### What to work on:
Word for word, retype the lines from the one containing "Expand the Sort files by date dropdown" to the one containing "Viewport: 720px width, 1280px" below, keeping both end lines and dropping the pictures.

### Recorded data:
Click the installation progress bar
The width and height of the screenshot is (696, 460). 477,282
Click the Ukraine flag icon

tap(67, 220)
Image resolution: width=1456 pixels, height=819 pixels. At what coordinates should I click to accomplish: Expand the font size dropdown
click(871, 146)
...
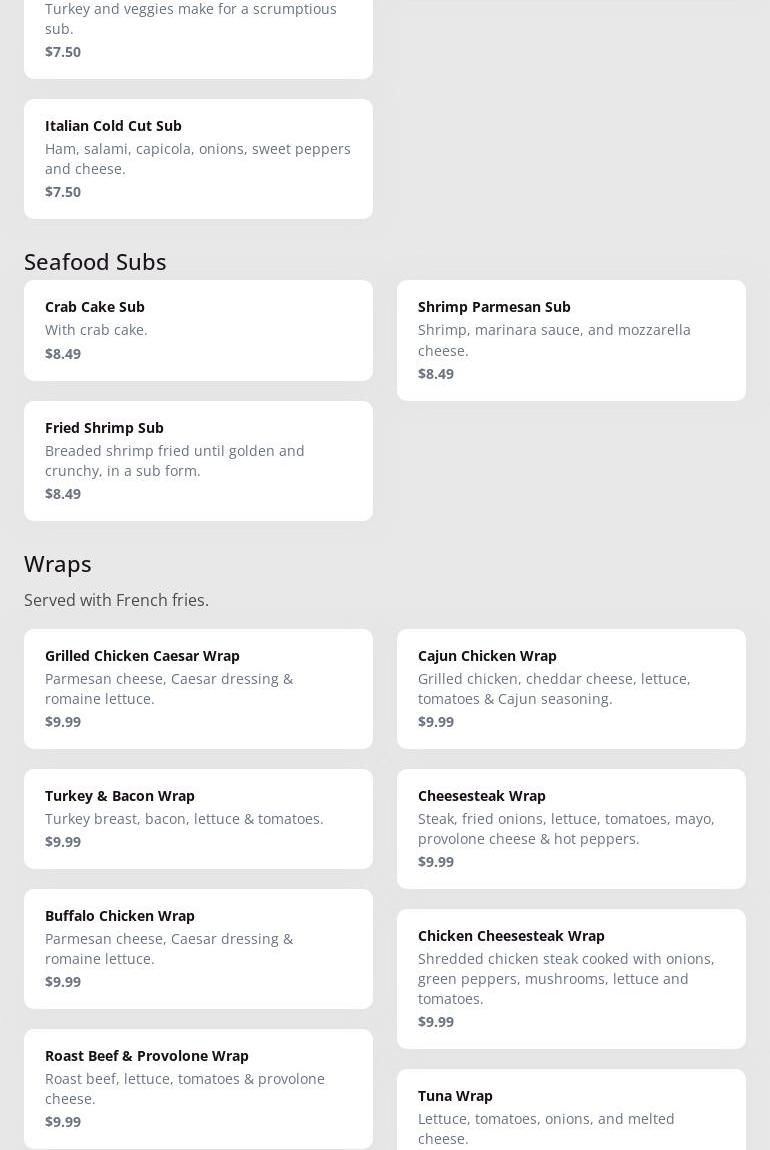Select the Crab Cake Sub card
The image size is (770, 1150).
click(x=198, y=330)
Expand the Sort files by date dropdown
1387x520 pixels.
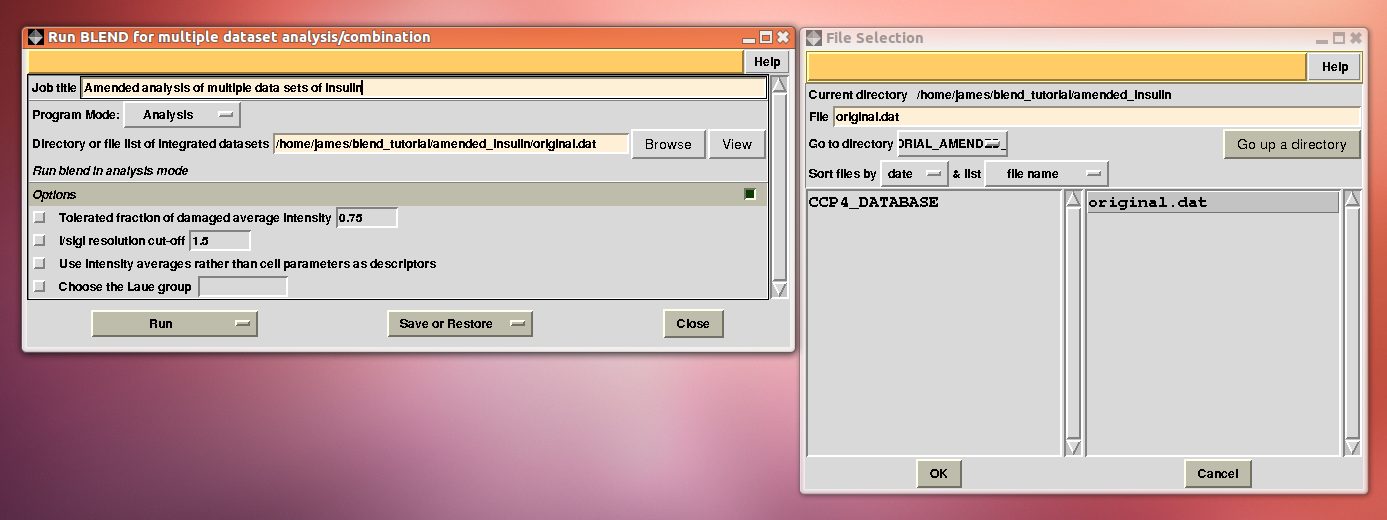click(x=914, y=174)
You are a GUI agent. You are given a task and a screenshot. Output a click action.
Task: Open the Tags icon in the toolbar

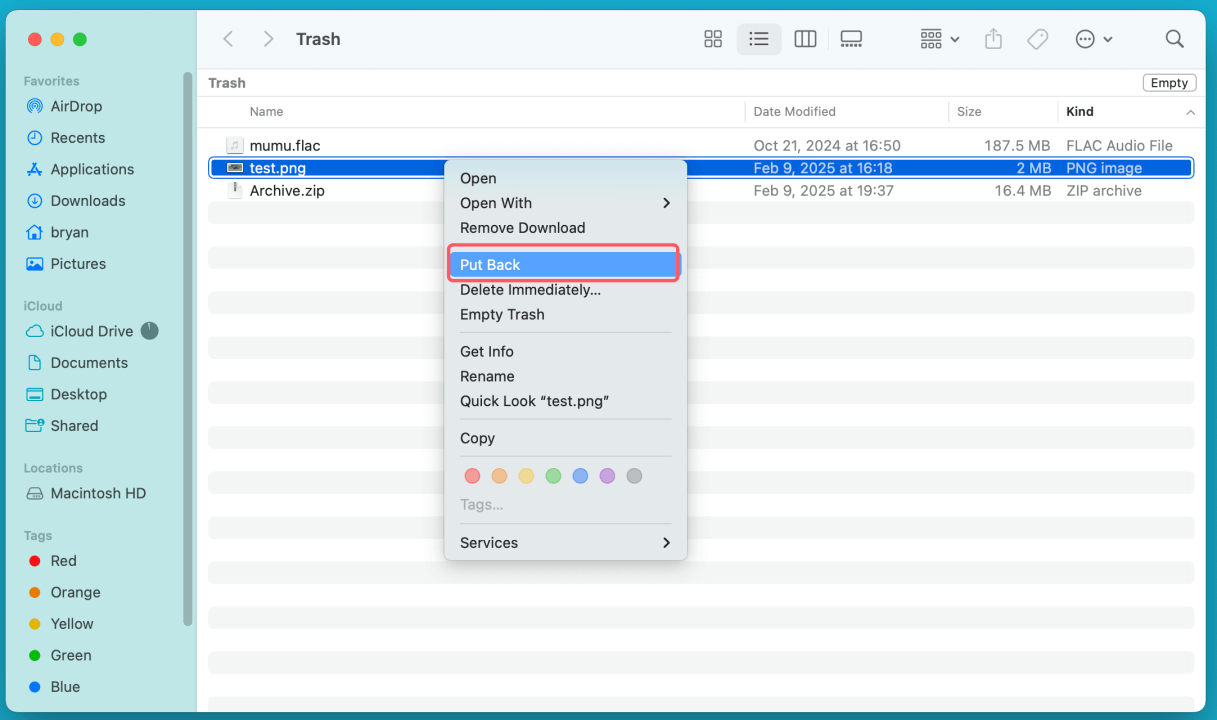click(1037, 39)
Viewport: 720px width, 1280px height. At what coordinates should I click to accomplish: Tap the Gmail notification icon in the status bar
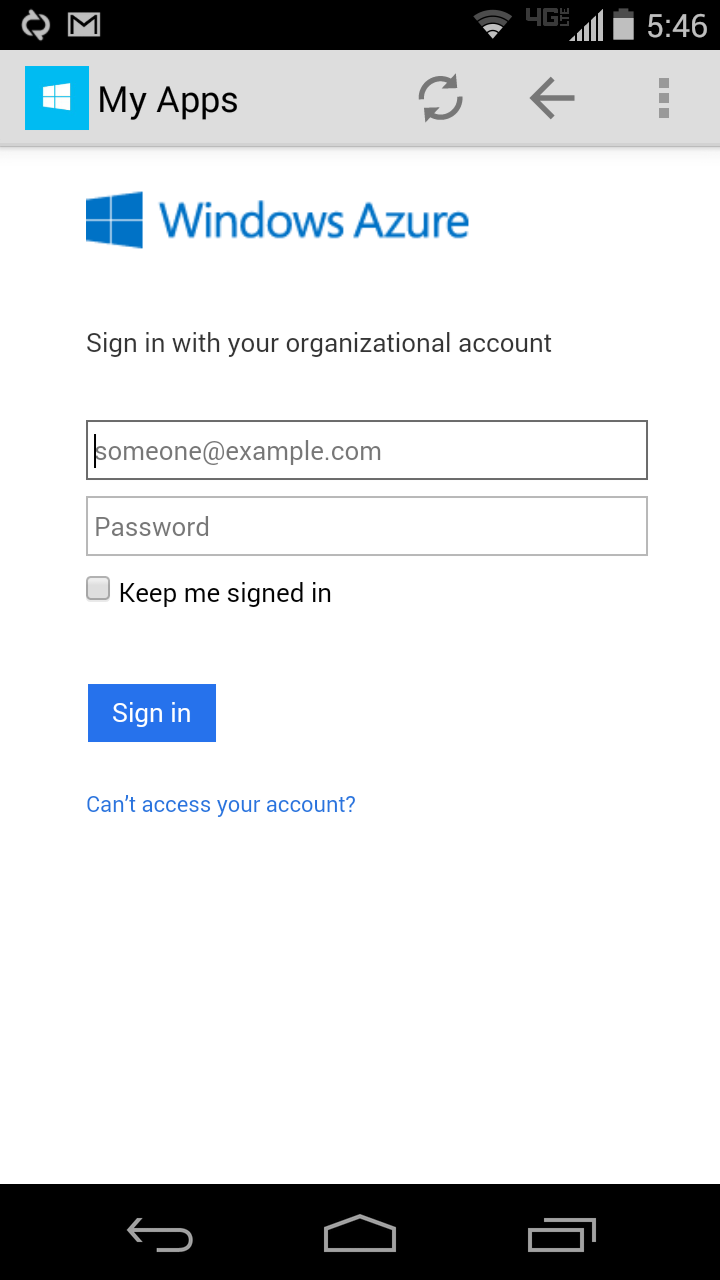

### Result:
Expand the Sort files by date dropdown
1387x520 pixels.
click(x=914, y=174)
You are a GUI agent. You are given a task and a screenshot. Output a click action.
Task: Open the Tags icon in the toolbar

click(1037, 39)
Viewport: 720px width, 1280px height. At what coordinates should I click to accomplish: Tap the Gmail notification icon in the status bar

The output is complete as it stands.